What we learned from early albums by Clay Aiken, Ruben Studdard and Kelly Clarkston is the difficulty an American Idol alum can have in transitioning from belting out well known songs with bland arrangements on that show to creating a distinctive sound and meaningful, personal music.  In fact, the jury's still out on all of three of those singers, with none of them showing the personality on record that they showed in their live performances (though Kelly Clarkson has certainly developed in the time between her first two albums). Fantasia, on the other hand, was clearly her own artist from the get go, and it showed on her debut album; and George Huff was actually better on record than onstage. The biggest knock on LaToya London was that, with her cool demeanor and straight-forward singing style, she showed less personality onstage than these other AI vets - but she had possibly the clearest, cleanest voice in the show's history and that went a long way in making her a show favorite.  However, it was not clear how her traditional style would translate to recording.

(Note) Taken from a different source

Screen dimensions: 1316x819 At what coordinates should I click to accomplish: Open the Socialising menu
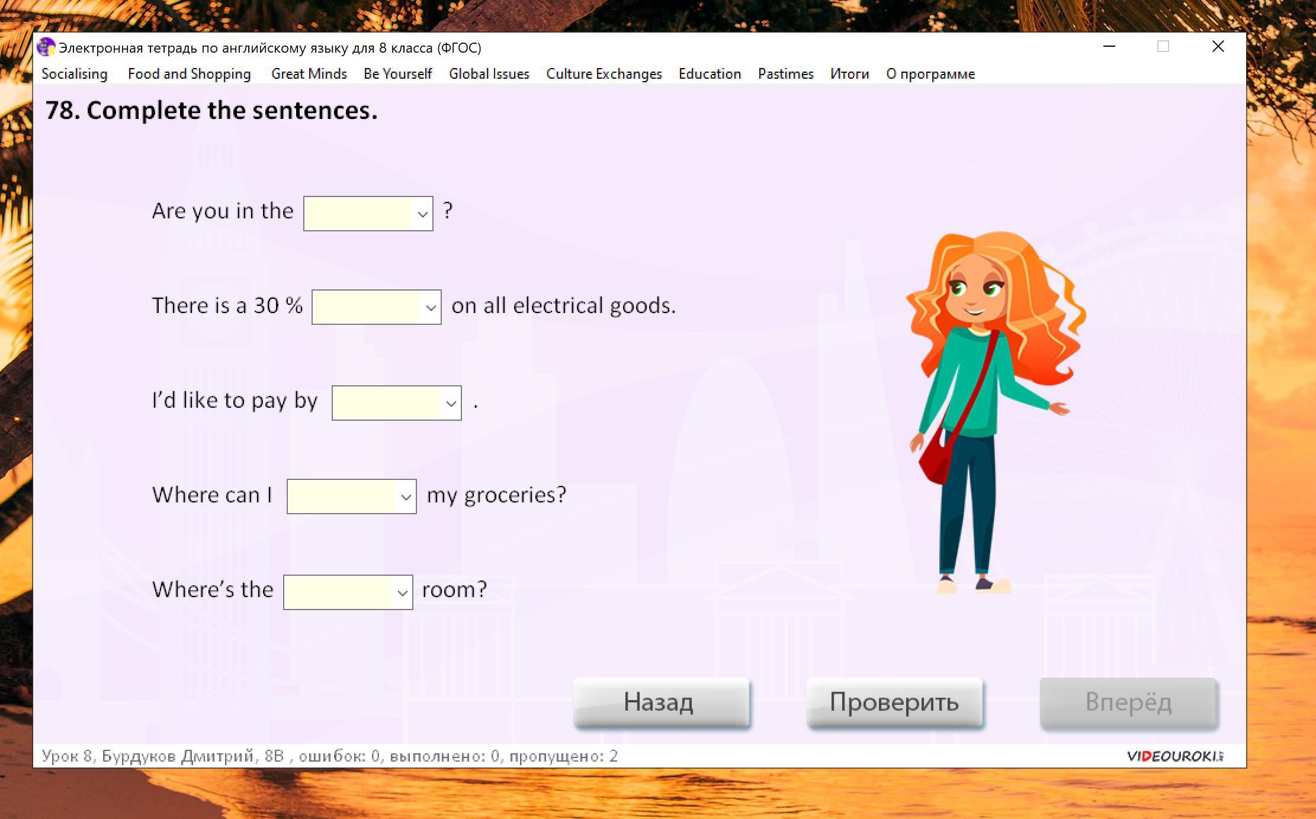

On Love & Life, London has paired up with an A-List of urban adult contemporary producers, including Narada Michael Walden (Whitney Houston, Angela Bofill, Rex Rideout (Maysa) and Barry Eastman (Phil Perry, Anita Baker), as well as more modern R&B producers Bradley Spalter (O-Town, K-Ci and Jojo) and Reed Vertelney (Luther Vandross, Heather Headley).  And while I was the most leery of the latter producers' contributions, it turns out that the more upbeat, modern cuts are the album's highlights and provide London the best opportunity to move beyond Bland Ballad World.

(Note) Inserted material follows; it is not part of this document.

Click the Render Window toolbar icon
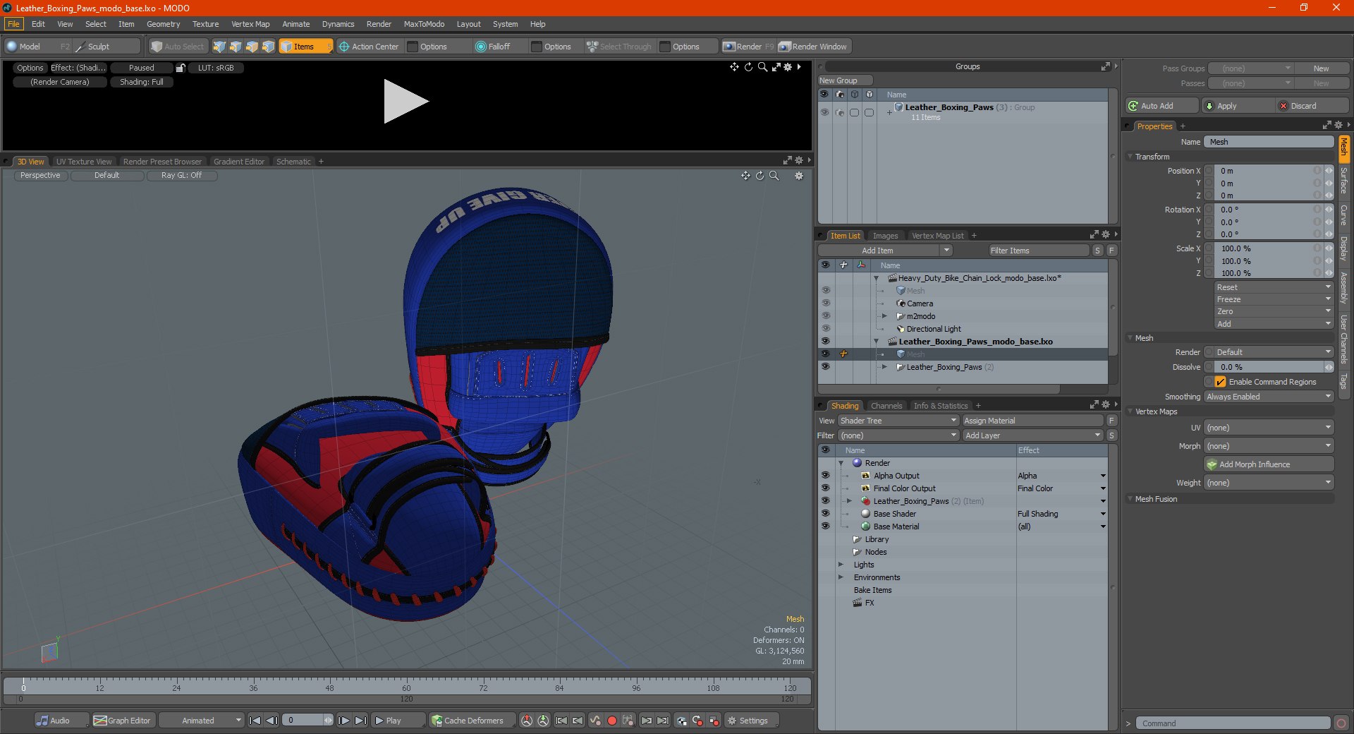Image resolution: width=1354 pixels, height=734 pixels. coord(784,47)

Spalter's tracks, including the single "Appreciate" and the jumpy "Non A Whatcha Do" are relatively solid compositions and, more importantly, are far and away the most fun spots on the album.  They, along with Reed Vertelney's "Practice Makes Perfect" are certainly more interesting than the contributions of Eastmond and Walden, some of which work ("Waiting for You," "How I Love the Rain," "State of My Heart"), some which don't (a version "Learn to Breathe" that pales in comparison with LaShelle Griffin's), but all of which appear to be formula tracks lifted from the Whitney Houston songbook, circa 1987.

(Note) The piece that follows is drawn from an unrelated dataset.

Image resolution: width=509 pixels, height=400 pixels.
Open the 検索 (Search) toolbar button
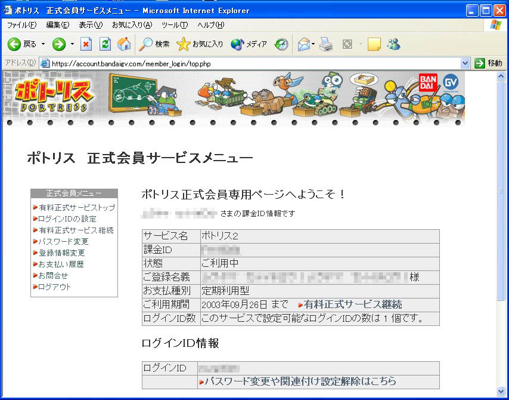154,44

There's nothing really wrong with Love & Life, but it fails to be the kind of breakout album that I had hoped for after admiring London's singing on AI.  Her voice on the album is as clear as expected, but it is not particularly distinctive.  And while her traditional singing style really needed some out-of-the-ordinary surroundings to make it shine, her producers (save Vertelney and Spalter) have largely provided her with by-the-numbers stuff.  I still think that there is a great LaToya London album to be made, but it will have to be a disc that is more her and less Whitney.